Was your doctor sleeping? So glad your going to the Weg Specialist! My alarm bells are going off!!! A good doctor would understand that you want a second opinion and not question you over and over. Stay well!

[Doug]

Was your doctor sleeping? So glad your going to the Weg Specialist! My alarm bells are going off!!! A good doctor would understand that you want a second opinion and not question you over and over. Stay well!

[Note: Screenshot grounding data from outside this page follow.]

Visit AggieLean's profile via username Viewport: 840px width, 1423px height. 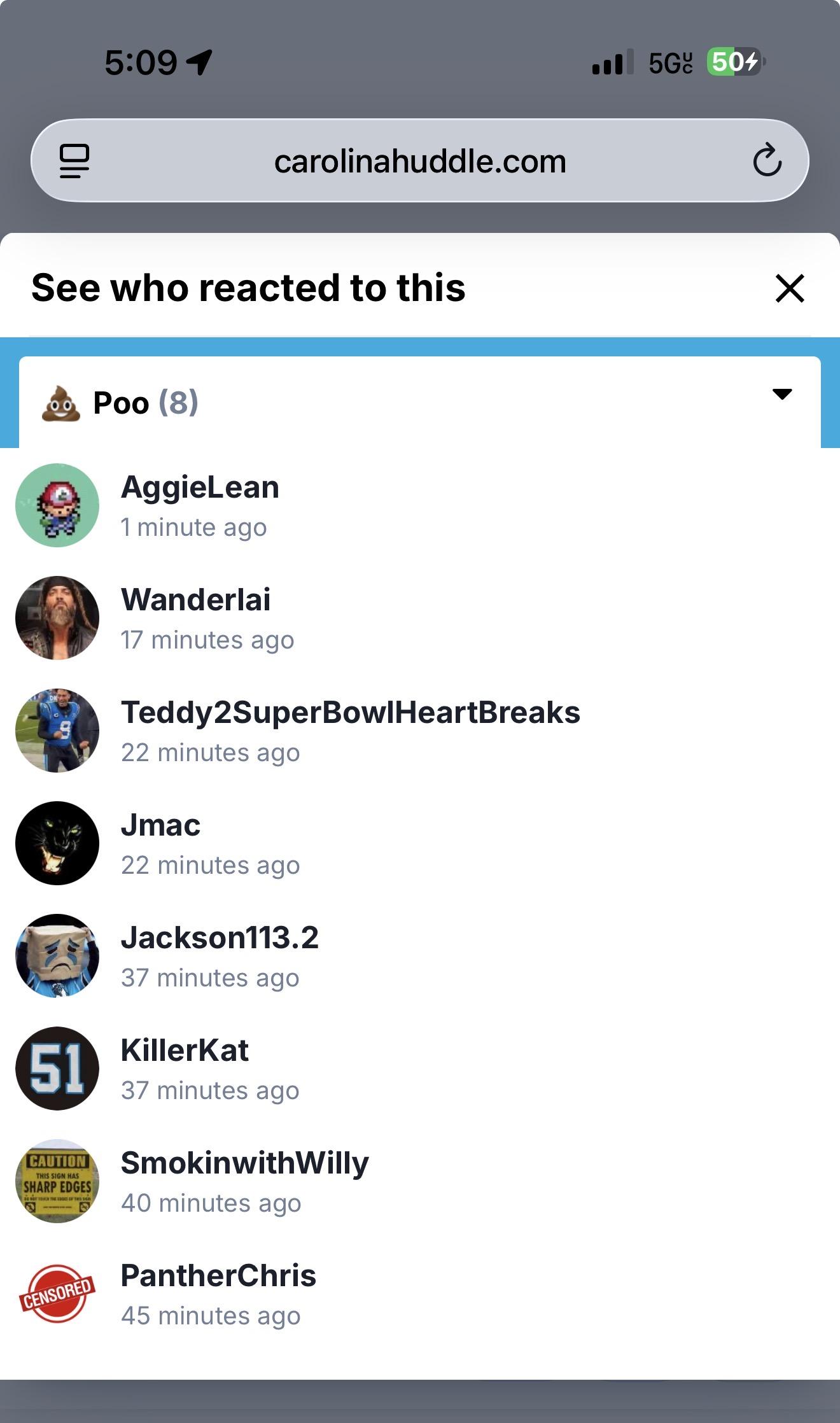click(x=200, y=488)
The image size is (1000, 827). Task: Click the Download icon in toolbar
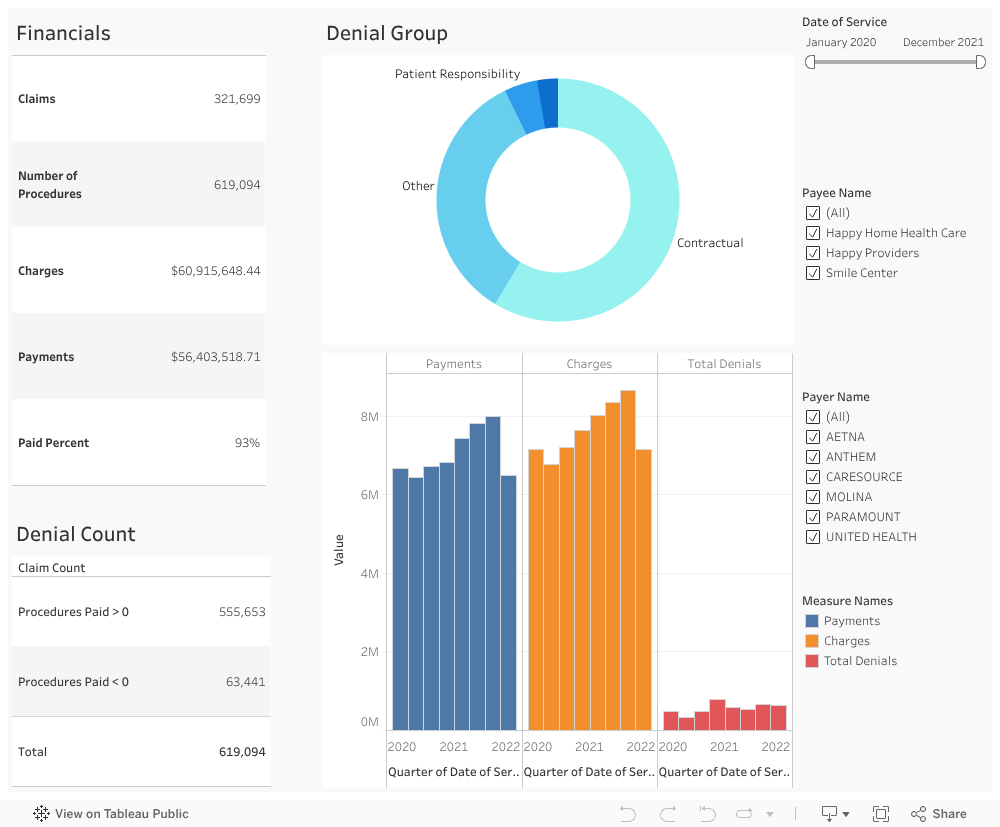point(828,814)
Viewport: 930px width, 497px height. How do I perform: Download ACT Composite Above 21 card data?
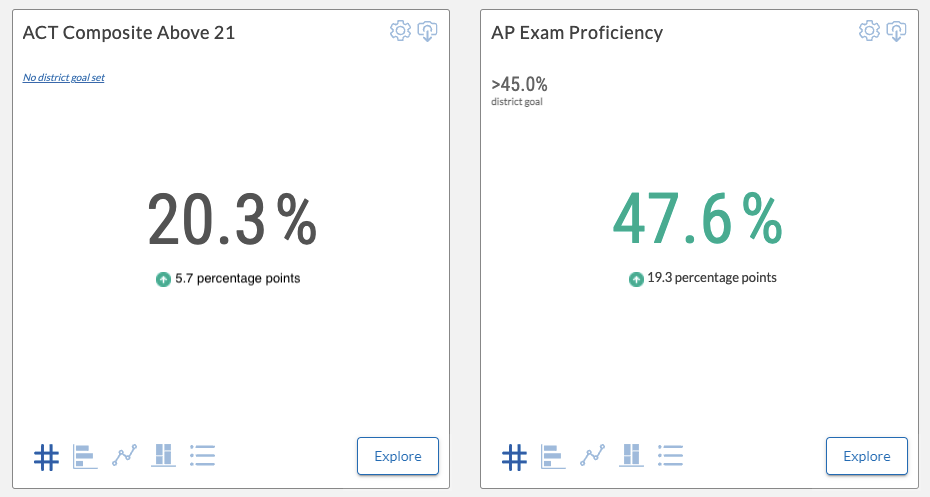coord(428,31)

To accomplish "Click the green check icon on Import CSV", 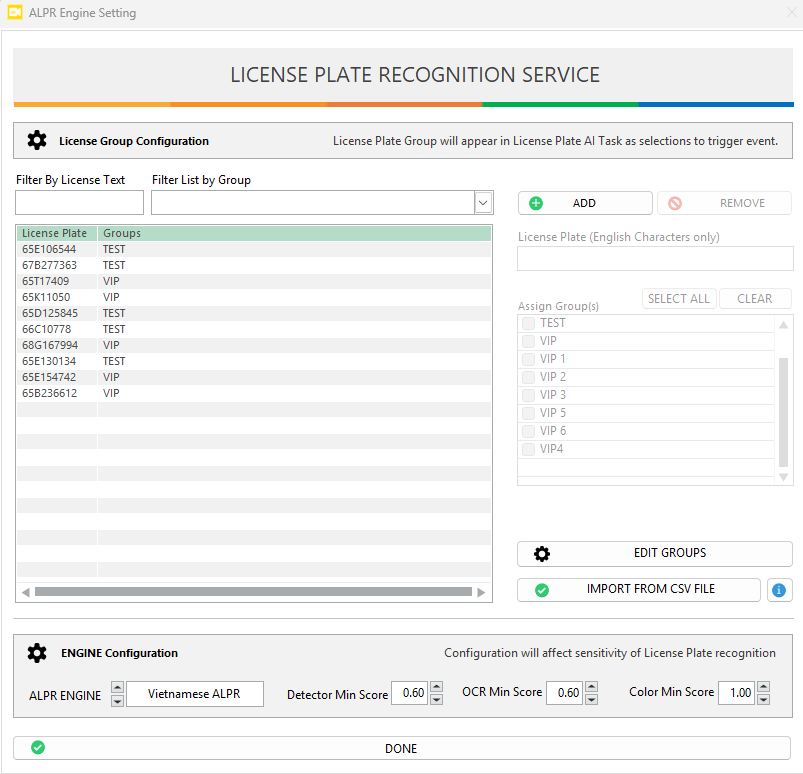I will 542,590.
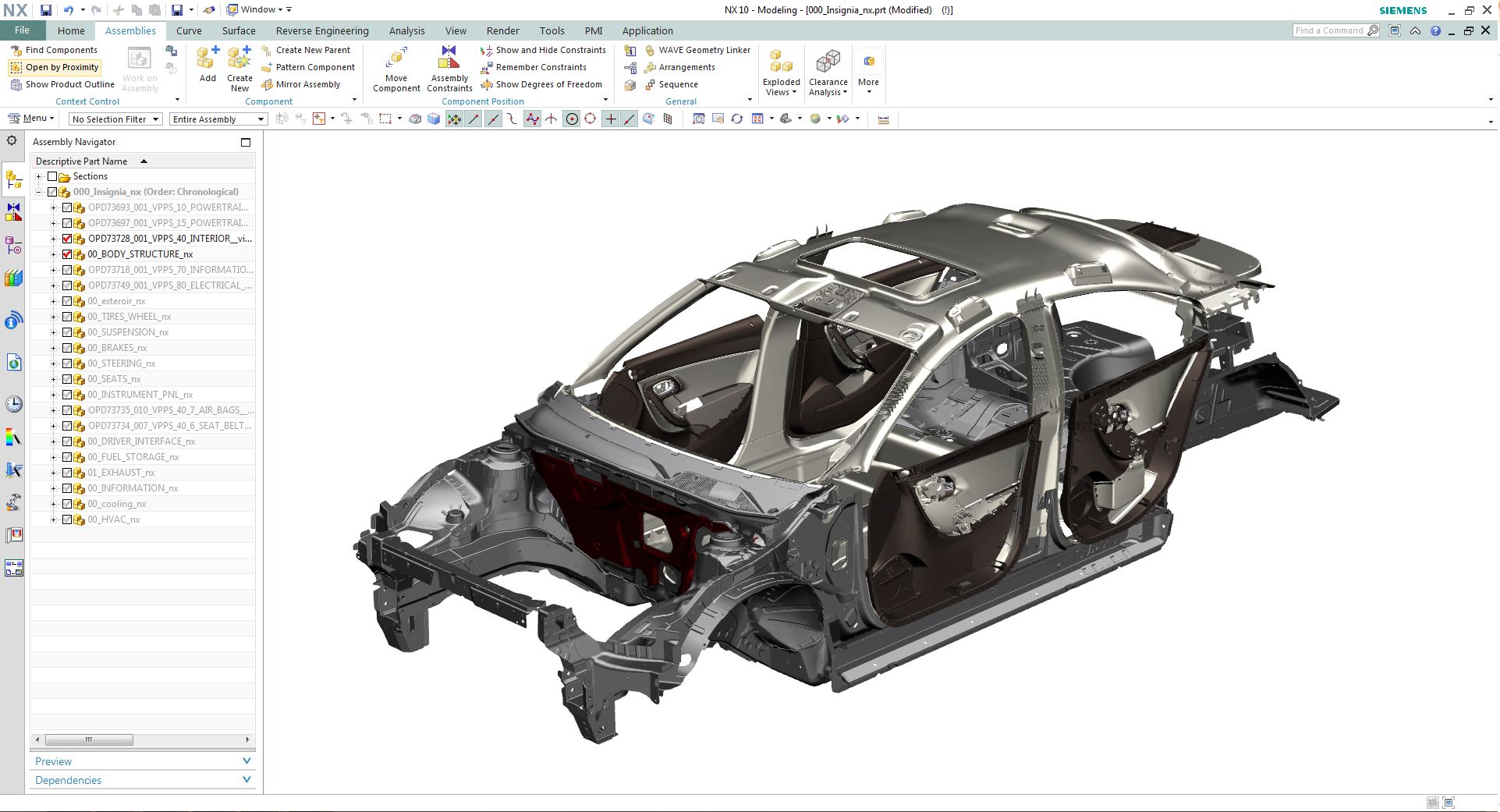Click the Add component icon
The image size is (1500, 812).
tap(207, 59)
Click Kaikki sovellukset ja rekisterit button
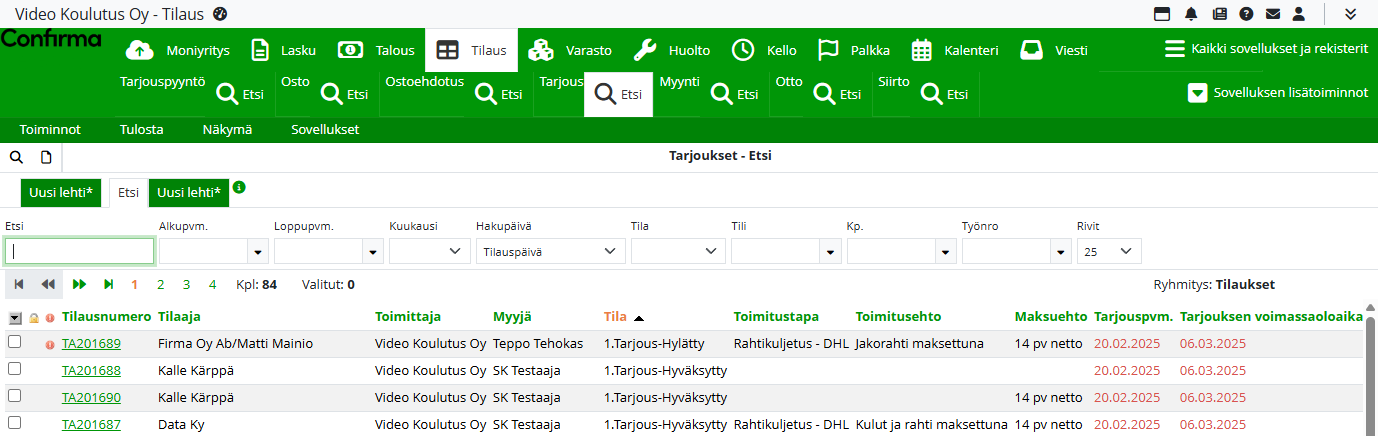This screenshot has width=1378, height=436. [1266, 50]
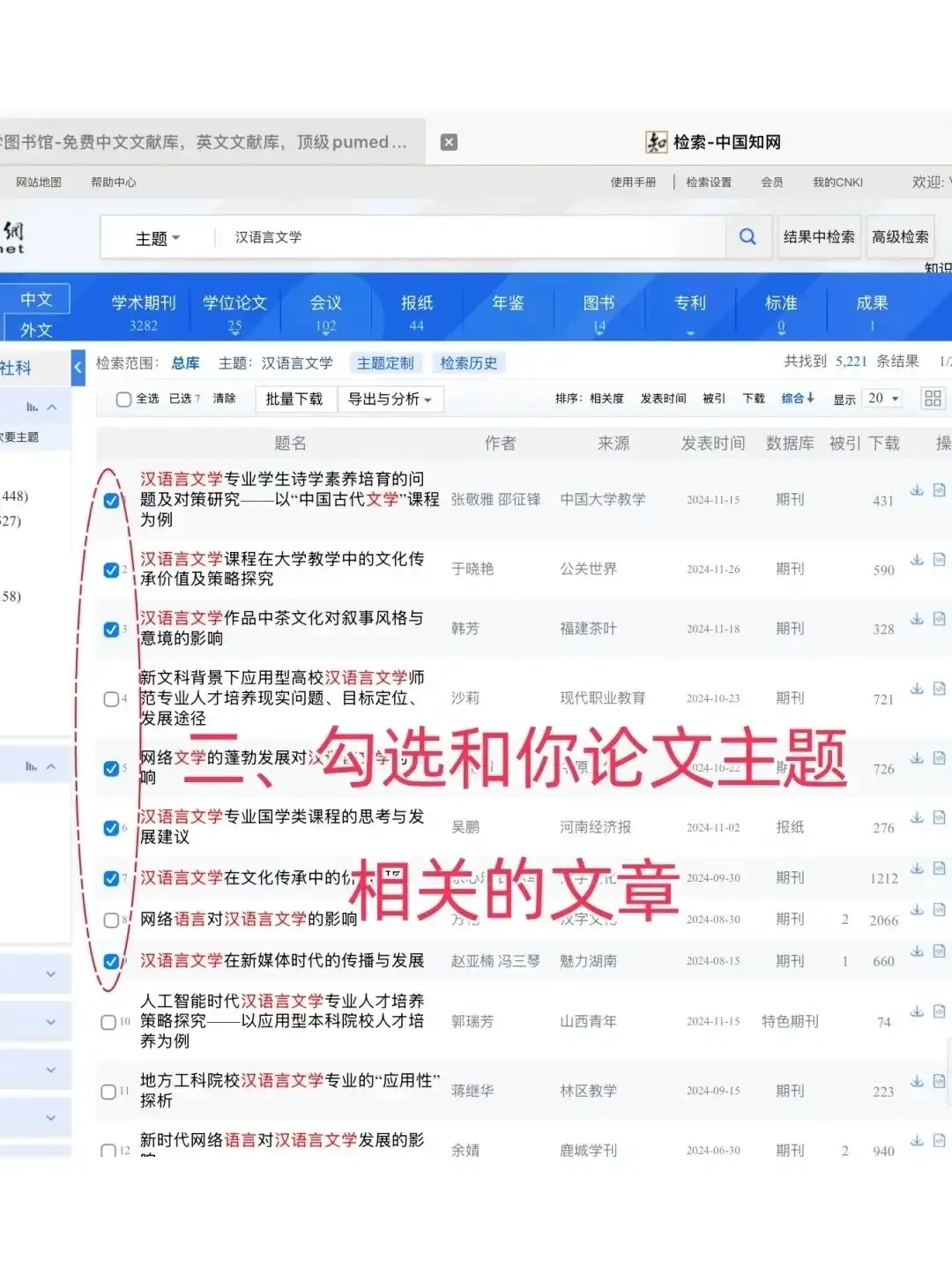Click the 批量下载 button

[295, 399]
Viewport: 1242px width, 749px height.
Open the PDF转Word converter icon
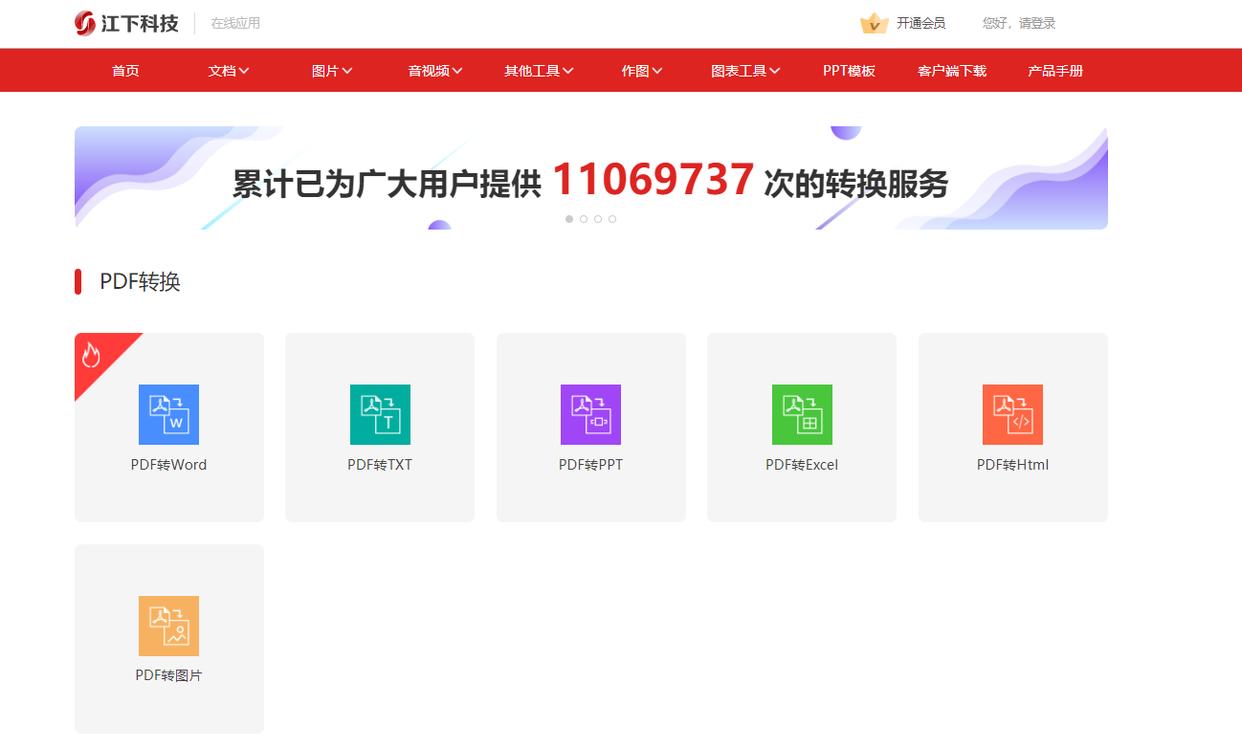(x=168, y=414)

Exactly. One time I questioned one of my doctors, and, without drama or any indication it would offend him, he said, "Would you like a second opinion?" As it turned out, his opinion was based of sound reasoning and consultation with the very doctors I might have had the second opinion from anyway. You can see any doctor you feel can help you, and most doctors will even suggest possibilities for a second opinion, with you making the final choice. Onatreetop, you did the right thing at the right time. I also wonder about the additional catscans for the same concern Phil brings up. I hope you search for a second, informed opinion provides you and your doctor access to that greater knowledge and understanding of how to treat WG, specifically your case. The Cytoxan dosage in particular should come up with the specialist yoiu arte to see, though, by now, I think enough of us have expressed concern that you will bring it up!

[onatreetop]

I am going with lists and reports and all my ammo. I am going to talk to them about everything .The appointment slot is an 1 1/2 hours and I will be the One talking most of the time I am sure. waiting for the last test results from this week still.

[pberggren1]

Have you been on the cytoxan since you were dx in June of 2009? If so I would be persistant in getting off. My Rheumy always uses Cytoxan as a last resort and never keeps me on it longer than 6 months. Why does your Rheumy want a biopsy of your sinuses now - they must be pretty bad? And what about having a few more catscans? My docs don't like to do these unless absolutely neccessary - they give off high radiation. I am worried for you - please keep us posted.